Le Deuxième Sexe : une œuvre monumentale et controversée

Entourée de grandes figures intellectuelles, Simone de Beauvoir sentit qu'elle devait faire ses preuves avant de s'autoriser l'écriture de soi. Publié en deux tomes en 1949, Le Deuxième Sexe – dont le titre fut trouvé par Jacques-Laurent Bost, un autre de ses amants – nécessita une décennie de documentation.
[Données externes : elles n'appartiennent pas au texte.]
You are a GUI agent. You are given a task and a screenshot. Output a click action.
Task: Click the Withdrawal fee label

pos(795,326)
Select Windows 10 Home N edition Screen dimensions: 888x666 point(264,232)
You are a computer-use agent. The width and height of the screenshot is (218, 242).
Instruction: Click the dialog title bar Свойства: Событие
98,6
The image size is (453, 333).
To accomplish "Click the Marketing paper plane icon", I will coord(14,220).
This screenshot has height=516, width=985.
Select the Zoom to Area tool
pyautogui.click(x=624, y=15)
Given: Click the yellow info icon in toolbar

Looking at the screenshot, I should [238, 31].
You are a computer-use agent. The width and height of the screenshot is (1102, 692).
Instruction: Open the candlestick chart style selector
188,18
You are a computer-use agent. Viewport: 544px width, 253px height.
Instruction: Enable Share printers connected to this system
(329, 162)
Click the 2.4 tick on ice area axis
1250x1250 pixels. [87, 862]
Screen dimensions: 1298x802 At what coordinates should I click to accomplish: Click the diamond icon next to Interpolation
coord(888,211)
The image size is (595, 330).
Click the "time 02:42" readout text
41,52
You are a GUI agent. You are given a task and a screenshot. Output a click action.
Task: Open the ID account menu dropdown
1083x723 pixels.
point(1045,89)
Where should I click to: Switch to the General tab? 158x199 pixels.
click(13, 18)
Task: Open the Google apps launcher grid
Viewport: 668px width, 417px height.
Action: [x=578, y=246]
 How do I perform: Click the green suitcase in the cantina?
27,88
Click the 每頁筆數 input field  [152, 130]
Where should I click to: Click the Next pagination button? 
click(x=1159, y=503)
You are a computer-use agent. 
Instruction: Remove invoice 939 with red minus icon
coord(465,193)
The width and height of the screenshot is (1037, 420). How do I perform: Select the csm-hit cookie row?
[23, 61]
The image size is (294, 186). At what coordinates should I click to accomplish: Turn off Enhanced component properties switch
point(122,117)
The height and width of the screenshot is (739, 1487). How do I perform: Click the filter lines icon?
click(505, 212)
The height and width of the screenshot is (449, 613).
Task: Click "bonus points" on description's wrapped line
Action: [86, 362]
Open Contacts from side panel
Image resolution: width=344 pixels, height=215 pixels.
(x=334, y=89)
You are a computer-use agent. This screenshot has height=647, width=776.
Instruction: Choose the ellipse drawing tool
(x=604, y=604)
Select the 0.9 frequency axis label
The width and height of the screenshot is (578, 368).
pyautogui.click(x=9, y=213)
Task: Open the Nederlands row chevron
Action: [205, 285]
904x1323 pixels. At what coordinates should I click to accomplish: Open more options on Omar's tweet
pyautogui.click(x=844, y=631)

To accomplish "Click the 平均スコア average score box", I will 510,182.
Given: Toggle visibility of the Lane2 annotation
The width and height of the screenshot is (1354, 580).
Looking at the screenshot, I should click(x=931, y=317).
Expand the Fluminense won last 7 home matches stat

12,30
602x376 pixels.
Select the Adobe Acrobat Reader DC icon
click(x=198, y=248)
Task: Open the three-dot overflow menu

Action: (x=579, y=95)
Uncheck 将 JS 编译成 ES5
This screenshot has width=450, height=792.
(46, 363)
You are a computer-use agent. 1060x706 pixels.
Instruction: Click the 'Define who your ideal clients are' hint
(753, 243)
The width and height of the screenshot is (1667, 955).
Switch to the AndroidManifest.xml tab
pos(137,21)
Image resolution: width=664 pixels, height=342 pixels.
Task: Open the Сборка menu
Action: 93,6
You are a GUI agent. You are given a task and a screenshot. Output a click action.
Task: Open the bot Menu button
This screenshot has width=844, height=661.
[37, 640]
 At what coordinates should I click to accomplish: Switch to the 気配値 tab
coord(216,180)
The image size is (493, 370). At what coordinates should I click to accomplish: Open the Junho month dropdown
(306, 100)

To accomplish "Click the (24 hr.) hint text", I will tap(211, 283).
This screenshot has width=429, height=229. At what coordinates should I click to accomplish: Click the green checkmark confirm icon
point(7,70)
Le premier volume, Les Faits et les Mythes, et le second, L'Expérience vécue, incarnent une pensée qui s'ancre progressivement dans le réel. L'ouvrage contient des passages universitaires ardus, mais sa critique lucide – parfois acide – du mariage conserve toute sa fraîcheur. Beauvoir ne condamne pas tous les hommes : elle montre avec finesse que les maris souffrent également de cette comédie sociale.

Les analyses littéraires comptent parmi les plus remarquables. Elle se moque avec verve d'auteurs comme Montherlant ou D. H. Lawrence, "héraut de l'orgueil phallique", et loue Stendhal, "si profondément romanesque et si décidément féministe".

Un succès retentissant et des controverses durables

L'œuvre connut un immense succès : près de 90 000 exemplaires des deux volumes furent vendus à sa sortie, un chiffre exceptionnel pour un texte aussi exigeant. Mais ce fut aussi un succès de scandale. Roger Nimier la critiqua violemment dans Liberté de l'esprit, tandis que François Mauriac écrivit dans Le Figaro : "Nous avons littérairement atteint les limites de l'abject".

En 1956, Le Deuxième Sexe et Les Mandarins (prix Goncourt 1954) furent mis à l'Index par le Vatican pour leur "atmosphère délétère" et le "poison subtil" qu'ils diffusaient. En 1984, le régime iranien des mollahs interdit l'œuvre – une censure toujours en vigueur aujourd'hui.

Simone de Beauvoir reste une figure complexe, à la fois icône institutionnelle et femme libre, dont l'héritage continue de provoquer débats et admirations. Son œuvre majeure, Le Deuxième Sexe, demeure un texte fondateur du féminisme moderne, malgré les controverses qu'il a suscitées et continue de susciter.